**Exercise set**
• a. In the passage on queries, how many queries does an IN filter require?
• b. Please copy the passage on queries from "IN filters are" to "and fried chicken, ordered by favoriteFood and age.", changing "fried chicken" to "tacos".

**Selected passage**
• • • • •

The results of these two queries are then merged, with the sort applied in-memory as we go. Both result sets are ordered by the same properties, so we can determine the next result to return by comparing the two results at the front of the two result sets. This makes the in-memory sort efficient. We also need to de-dupe as we go because a multi-value property may place an Entity in both result sets. The performance of this query is equivalent to the performance of the two underlying queries with some additional memory consumption because we need to maintain references to all the results we've already returned in order to de-dupe.

IN filters are implemented in similar fashion, but instead of requiring a fixed number of queries to fulfill they require N queries, where N is the number of values in the IN clause. Suppose you want all people whose favorite foods are cheeseburgers, pizza, and fried chicken, ordered by favoriteFood and age.

Under the hood this query gets broken up into three queries. The first query returns all people whose favorite food is cheeseburgers, ordered by favoriteFood and age. The second query returns all people whose favorite food is pizza, ordered by favoriteFood and age. The third query includes all people whose favorite food is fried chicken, ordered by favoriteFood and age.

JPA:

select from Person where
favoriteFood IN ('cheeseburger', 'pizza', 'fried chicken')

• • • • •

**Provided material**
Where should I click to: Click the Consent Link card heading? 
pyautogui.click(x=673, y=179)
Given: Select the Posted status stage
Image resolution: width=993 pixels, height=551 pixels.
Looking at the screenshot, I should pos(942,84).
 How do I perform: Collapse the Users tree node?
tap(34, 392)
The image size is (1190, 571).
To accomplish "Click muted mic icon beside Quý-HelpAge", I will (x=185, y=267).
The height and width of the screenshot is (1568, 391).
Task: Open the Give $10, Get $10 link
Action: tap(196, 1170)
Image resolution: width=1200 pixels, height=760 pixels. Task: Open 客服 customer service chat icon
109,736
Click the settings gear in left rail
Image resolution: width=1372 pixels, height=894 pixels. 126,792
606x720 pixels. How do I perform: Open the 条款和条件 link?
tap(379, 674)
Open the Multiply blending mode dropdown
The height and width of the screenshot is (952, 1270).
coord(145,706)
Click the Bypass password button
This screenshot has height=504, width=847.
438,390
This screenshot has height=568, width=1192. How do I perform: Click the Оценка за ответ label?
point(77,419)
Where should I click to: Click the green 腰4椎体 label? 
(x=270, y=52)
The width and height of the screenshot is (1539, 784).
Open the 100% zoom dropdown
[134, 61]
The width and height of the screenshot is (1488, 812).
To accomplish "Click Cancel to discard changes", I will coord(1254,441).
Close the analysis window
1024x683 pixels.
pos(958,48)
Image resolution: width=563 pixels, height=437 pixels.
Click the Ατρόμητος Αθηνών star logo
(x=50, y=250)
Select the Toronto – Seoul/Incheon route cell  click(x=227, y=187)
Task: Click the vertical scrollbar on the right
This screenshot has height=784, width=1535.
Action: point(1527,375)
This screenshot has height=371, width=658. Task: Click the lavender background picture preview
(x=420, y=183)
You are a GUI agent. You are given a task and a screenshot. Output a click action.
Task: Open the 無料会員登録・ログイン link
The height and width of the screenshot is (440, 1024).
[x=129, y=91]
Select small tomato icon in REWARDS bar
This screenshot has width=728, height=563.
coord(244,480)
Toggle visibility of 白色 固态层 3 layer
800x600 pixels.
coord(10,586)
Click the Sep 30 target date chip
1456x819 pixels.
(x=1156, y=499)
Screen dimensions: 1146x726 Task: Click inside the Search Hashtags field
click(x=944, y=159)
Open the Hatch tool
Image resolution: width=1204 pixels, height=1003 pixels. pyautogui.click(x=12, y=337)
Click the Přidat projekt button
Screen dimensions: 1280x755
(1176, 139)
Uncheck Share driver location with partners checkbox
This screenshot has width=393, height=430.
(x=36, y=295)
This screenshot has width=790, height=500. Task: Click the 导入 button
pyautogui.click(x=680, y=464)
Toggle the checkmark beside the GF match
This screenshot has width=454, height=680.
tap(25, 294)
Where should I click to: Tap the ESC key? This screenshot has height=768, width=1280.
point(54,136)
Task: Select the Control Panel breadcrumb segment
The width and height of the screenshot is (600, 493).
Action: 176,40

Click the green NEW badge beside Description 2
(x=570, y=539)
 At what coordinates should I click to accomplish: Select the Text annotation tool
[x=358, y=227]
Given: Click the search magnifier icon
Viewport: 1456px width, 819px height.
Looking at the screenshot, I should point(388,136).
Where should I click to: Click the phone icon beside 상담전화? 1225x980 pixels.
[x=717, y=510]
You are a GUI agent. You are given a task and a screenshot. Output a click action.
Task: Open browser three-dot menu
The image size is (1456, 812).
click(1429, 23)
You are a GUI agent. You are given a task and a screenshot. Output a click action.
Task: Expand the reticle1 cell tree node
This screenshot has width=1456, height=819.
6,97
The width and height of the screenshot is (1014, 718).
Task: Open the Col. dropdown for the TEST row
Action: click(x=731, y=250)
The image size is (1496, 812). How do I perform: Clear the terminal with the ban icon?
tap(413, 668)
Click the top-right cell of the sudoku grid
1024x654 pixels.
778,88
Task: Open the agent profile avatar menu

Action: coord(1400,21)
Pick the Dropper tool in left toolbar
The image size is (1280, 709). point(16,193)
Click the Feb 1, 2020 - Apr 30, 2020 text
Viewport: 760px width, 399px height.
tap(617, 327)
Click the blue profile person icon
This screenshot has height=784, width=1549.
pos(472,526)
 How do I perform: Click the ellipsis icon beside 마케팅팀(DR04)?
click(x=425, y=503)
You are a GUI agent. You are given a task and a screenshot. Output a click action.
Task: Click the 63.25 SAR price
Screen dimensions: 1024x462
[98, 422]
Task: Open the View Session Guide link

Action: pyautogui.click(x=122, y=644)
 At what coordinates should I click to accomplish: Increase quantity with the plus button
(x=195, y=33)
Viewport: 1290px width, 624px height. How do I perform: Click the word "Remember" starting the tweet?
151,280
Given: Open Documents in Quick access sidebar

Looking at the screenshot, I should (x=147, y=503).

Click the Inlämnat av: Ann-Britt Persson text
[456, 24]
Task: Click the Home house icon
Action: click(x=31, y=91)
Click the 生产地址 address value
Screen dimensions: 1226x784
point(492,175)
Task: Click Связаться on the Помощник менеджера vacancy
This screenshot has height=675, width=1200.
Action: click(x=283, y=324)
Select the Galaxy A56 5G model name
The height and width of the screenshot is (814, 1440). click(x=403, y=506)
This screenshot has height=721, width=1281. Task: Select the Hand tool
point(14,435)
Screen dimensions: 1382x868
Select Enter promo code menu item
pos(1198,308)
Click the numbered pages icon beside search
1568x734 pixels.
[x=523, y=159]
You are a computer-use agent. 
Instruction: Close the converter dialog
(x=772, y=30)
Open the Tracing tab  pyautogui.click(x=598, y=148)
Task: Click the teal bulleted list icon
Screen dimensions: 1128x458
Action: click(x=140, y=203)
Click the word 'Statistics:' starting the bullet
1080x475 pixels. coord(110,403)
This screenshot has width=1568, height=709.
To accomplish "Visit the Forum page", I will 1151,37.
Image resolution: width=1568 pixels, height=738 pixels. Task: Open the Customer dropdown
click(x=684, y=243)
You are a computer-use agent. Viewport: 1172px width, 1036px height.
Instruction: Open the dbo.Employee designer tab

• • • • •

**Responses to the tasks**
• a. N queries, where N is the number of values in the IN clause.

• b.
IN filters are implemented in similar fashion, but instead of requiring a fixed number of queries to fulfill they require N queries, where N is the number of values in the IN clause. Suppose you want all people whose favorite foods are cheeseburgers, pizza, and tacos, ordered by favoriteFood and age.